The function(s) of this ancestral RNAi machinery is unknown. However, several considerations may provide a framework for hypotheses about its possible role(s). First, the ancestral RNAi function(s) very likely was not essential for life since the machinery appears to have been lost from a variety of taxonomically divergent eukaryotes, such as S. cerevisiae, T. cruzi, L. major, C. merolae, and P. falciparum (Table 1). The alternative explanation, that in these species an essential RNAi role(s) was compensated by another mechanism, would require the independent evolution of the latter multiple times. Moreover, in organisms that contain a single Dicer gene such as S. pombe and vertebrates, Dicer-null mutants are RNAi-defective but viable at the cellular level (Giraldez et al. 2005; Kanellopoulou et al. 2005; Martienssen et al. 2005; Murchison et al. 2005; Volpe et al. 2002). Though these mutants commonly show reactivation of transposons and/or repetitive sequences, deficient (hetero)chromatin formation, and/or abnormal chromosome segregation; and vertebrate germ cells fail to differentiate (Fukagawa et al. 2004; Kanellopoulou et al. 2005; Martienssen et al. 2005; Murchison et al. 2005). Second, if a particular function is now widely represented in all examined eukaryotic supergroups, the most parsimonious scenario would suggests that it was already operative in the last common ancestor of eukaryotes. Interestingly, two RNA-mediated processes appear to be widespread among living eukaryotes: the post-transcriptional degradation of cognate RNAs and the transcriptional repression of homologous DNA sequences (Table 2). Third, the existence of duplicated Argonaute-Piwi proteins in the last common ancestor of eukaryotes (Fig. 2) suggests some degree of functional diversification tracing back to the ancestral RNAi machinery (since completely redundant genes are unlikely to be evolutionarily conserved; Ohno 1970; Force et al. 1999; Lynch and Conery 2000; Moore and Purugganan 2005; Presgraves 2004).

> Data block:
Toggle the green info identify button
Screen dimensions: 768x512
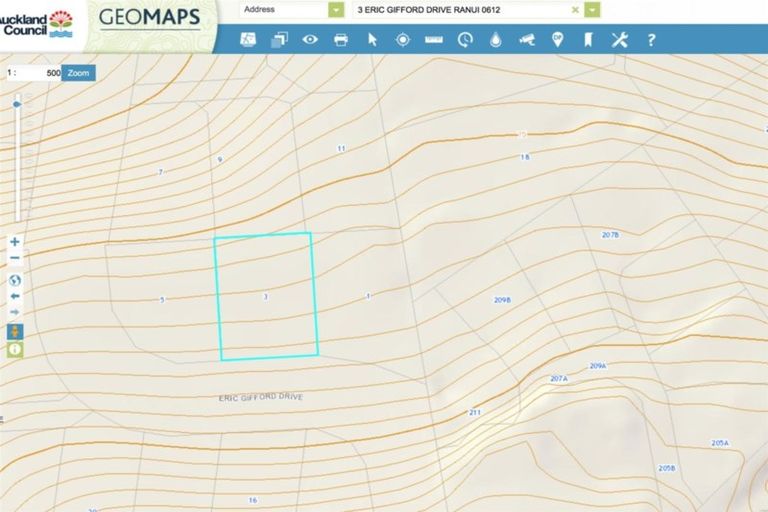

> What you need to do:
List each organism that the passage on the ancestral RNAi machinery names as having apparently lost that machinery. Rely only on the passage about the ancestral RNAi machinery, not on the data.

> Result of this exercise:
S. cerevisiae, T. cruzi, L. major, C. merolae, P. falciparum